Carlos Lerín, por su parte, está grabado en la memoria de Floren como el protagonista de su última experiencia como preparador profesional. No se quita de la cabeza aquel viaje a Hungría. "Al llegar nos hospedaron en la misma habitación que otro boxeador español al que conocíamos, Carlos Rocha, que había viajado sin entrenador y sin nadie. Pretendían que durmiéramos los tres en la misma habitación. Lerín y yo en la cama grande y Rocha en una supletoria".

El episodio, uno de tantos vividos por el entrenador zaragozano, acabó como no podía ser de otra forma: "Bajé a recepción y les dije que localizaran al promotor. O nos daban habitaciones en condiciones o nos volvíamos a España sin pelear". Al final hubo habitaciones y combate, sí, pero la cosa aún fue a peor. "Antes de la pelea me advirtieron de que pasara lo que pasara tenía prohibido tirar la toalla si Carlos entraba en apuros.

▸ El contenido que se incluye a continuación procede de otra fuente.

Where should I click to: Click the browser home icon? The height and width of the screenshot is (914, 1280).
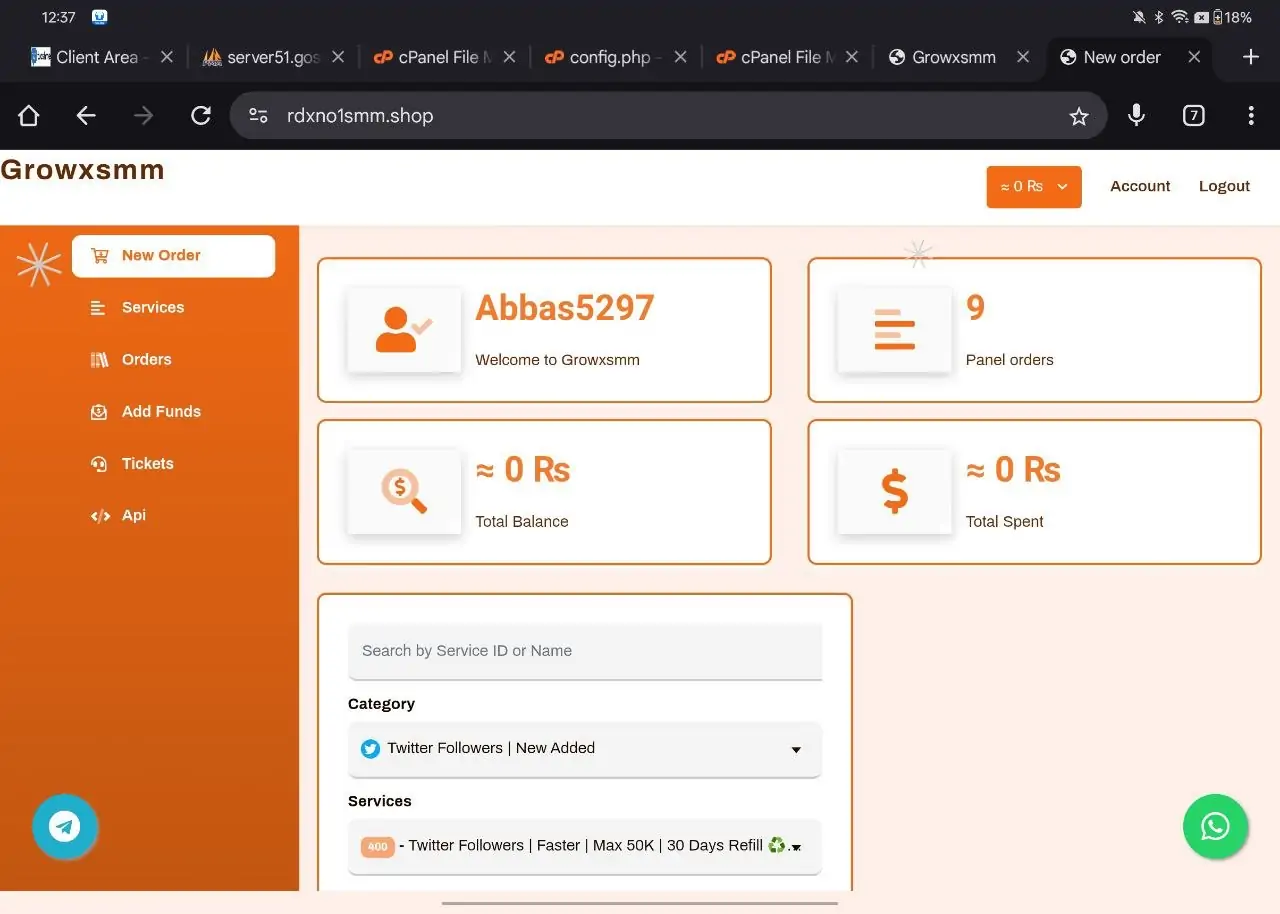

Lo tenían todo preparado para que ganara el suyo, un tal Kalocsai que después fue campeón de Europa. La segunda vez que Lerín se fue a la lona, creo que era el quinto asalto, le hice señas para que dejara terminar la cuenta. Y para casa. Aquel fue un viaje al infierno". 

Florentino García, en 1975, en los campeonatos de España 'amateur', entre el boxeador Pedro Damián Vaquero, y el preparador Juanito Delaparte, otra leyenda

Florentino García, en 1975, en los campeonatos de España 'amateur', entre el boxeador Pedro Damián Vaquero, y el preparador Juanito de la Parte, otra leyenda / SERVICIO ESPECIAL

De camino a España, vía Múnich, García tuvo tiempo de sobra para reflexionar junto a su pupilo sobre el profesionalismo. Después de tres años -incluidos los más de 12 meses de inactividad de Lerín como consecuencia de un gravísimo accidente de moto- y once peleas juntos (7 victorias, 4 derrotas), ya habían visto "suficiente". Y las consecuencias fueron inmediatas. Lerín no volvió a pelear y Floren no ha vuelto al profesionalismo. "Habrá quien ame este deporte tanto como yo, pero no que lo ame más. Por eso mi vida ha sido siempre el boxeo 'amateur". Palabra de maestro.